### ZIEL DER AUFGABE:
Übertragen Sie den folgenden Satz aus dem Dokumentauszug über jugoslawische Gastarbeiter ins Englische: „Es muss hier noch erwähnt werden, dass zu dieser Entwicklung auch die unzureichende Funktion der politischen Selbstverwaltung bzw. das verantwortungslose Verhalten vieler Funktionäre beigetragen haben und auch heute noch beitragen.“

Nämlich, hier ist die Antwort der Migration der Jugoslawen in die westlichen Industrieländer und hier wurzelt das Schicksal jugoslawischer Gastarbeiter in der BR-Deutschland. Es muss hier noch erwähnt werden, dass zu dieser Entwicklung auch die unzureichende Funktion der politischen Selbstverwaltung bzw. das verantwortungslose Verhalten vieler Funktionäre beigetragen haben und auch heute noch beitragen.

20.3. Bekenntnis jugoslawischer Völker zur Selbstverwaltung

Der Kommentar von Gudrun Lemän zu dem Endeffekt der SV in Jugoslawien ist an sich realistisch und vermittelt ungefähr die Lage der Arbeitenden an ihren Arbeitsplätzen.

### GESAMMELTES MATERIAL:
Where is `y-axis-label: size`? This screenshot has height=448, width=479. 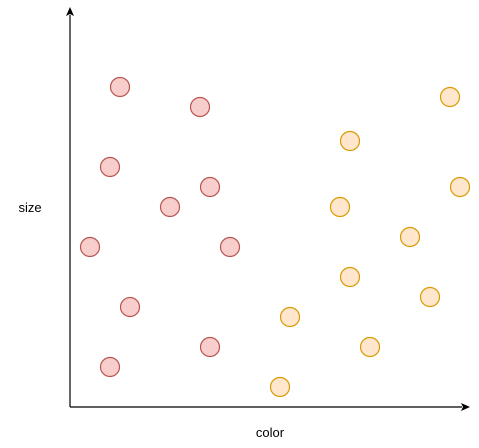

### ERGEBNIS DER ÜBUNG:
It must also be mentioned here that the inadequate functioning of political self-management, or rather the irresponsible conduct of many officials, contributed to this development and still contributes to it today.